In the article below on the grief session at the spiritual festival, why does Sampath consider suppressing, avoiding, or ignoring grief a bad idea? Answer in one to three sentences.

(Passage provided Opens)

Puneites learned techniques to channelise grief and find inner balance at spiritual fest
At the International Festival of Spiritual India at Yashwantrao Chavan Academy of Development Administration (Yashada), Baner, from February 22-24 at, Dr Vikram Sampath, historian, musician and author held a session ‘channelising your grief’.
A deeply cathartic and at the same time a very difficult session to deal with. For Sampath, it was the first time ever that he was speaking in public about “himself”, and about very personal issues related to his losses, his mechanisms to try to cope with it, partly failing and partly succeeding in them, in front of a group of perfect strangers.
Sampath says, “I was honestly dreading doing this but at the end of it, it seemed like a big load off my chest. The rapt attention with which the session was received by the audience and the very sensitive questions that were raised also showed the empathy that Pune audiences can show to a subject as personal and intense as this one. That was a very pleasant surprise and a rewarding experience for me!”
Fear of loss
All of us deeply fear the idea of getting too attached or to love intensely, since this is inextricably also linked with an element of loss. This is the inevitable ‘law of impermanence’ at work. We lose people we love the most to death or they just drift apart forever; we lose our cherished dreams in which we have invested a lot of ourselves in; we lose our ventures, relationships and physical strength. Sampath says, “It’s just an unending series of losses mounting one over the other. The society we live in conditions us not to grieve, to “be brave”, “hold your head high” and “move on”. But suppressing, avoiding, ignoring, or pretending that the grief does not exist or filling the void with something else are, in my view, very bad ideas. They eventually come back stronger and hit you again with a renewed force.”
How to channelise grief
How we deal with our grief caused by losses, and how we channelise them will determine whether they end up depriving and starving us or help us heal and strengthen ourselves. Grief can transform us in ways that joy rarely can. It can make us compassionate, can soften us and somewhere perhaps the human soul needs these experiences to grow and evolve. He adds, “In my own case, after several professional reverses that I faced, the sudden demise of my mother in January 2018---a person who was the epicentre of my life was debilitating to say the least. She left in such an abrupt fashion that the grief also coupled with the shock and trauma of the episode---and I am yet to come out of it fully. The best way to cope with grief of this nature is to embrace it and to surrender oneself to this experience of pain. One must realise that greater the love and attachment, greater will be the pain.”

(Passage provided Closes)
(Supplied information Opens)

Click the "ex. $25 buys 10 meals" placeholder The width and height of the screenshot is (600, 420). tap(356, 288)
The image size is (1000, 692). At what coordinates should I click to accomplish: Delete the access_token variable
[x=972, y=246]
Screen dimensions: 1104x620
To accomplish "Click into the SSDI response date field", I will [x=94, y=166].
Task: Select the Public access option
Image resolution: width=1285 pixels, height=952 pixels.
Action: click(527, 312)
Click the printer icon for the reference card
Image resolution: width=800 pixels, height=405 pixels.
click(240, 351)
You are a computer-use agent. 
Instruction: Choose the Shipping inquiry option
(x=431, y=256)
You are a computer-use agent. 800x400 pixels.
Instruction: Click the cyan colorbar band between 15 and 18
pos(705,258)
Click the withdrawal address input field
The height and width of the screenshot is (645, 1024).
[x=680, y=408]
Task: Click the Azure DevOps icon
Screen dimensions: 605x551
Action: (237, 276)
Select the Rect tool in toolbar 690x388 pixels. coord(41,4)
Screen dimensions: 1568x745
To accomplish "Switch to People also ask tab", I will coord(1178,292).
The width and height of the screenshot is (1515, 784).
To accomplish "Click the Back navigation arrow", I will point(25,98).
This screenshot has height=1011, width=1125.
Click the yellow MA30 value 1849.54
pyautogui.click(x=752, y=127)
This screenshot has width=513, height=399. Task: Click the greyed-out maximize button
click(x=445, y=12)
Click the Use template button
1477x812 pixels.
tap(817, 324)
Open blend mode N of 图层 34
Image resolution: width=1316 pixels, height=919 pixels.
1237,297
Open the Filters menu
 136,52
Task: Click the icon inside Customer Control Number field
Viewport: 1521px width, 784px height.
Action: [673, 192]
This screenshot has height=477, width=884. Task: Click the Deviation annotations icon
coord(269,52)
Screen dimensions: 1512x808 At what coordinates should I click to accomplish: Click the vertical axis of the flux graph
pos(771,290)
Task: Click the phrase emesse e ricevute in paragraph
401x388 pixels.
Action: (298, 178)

(Supplied information Closes)

• [Solution to this problem]
Sampath says that suppressing, avoiding, ignoring, pretending grief doesn't exist, or filling the void with something else doesn't work. The grief eventually comes back stronger and hits you again with renewed force.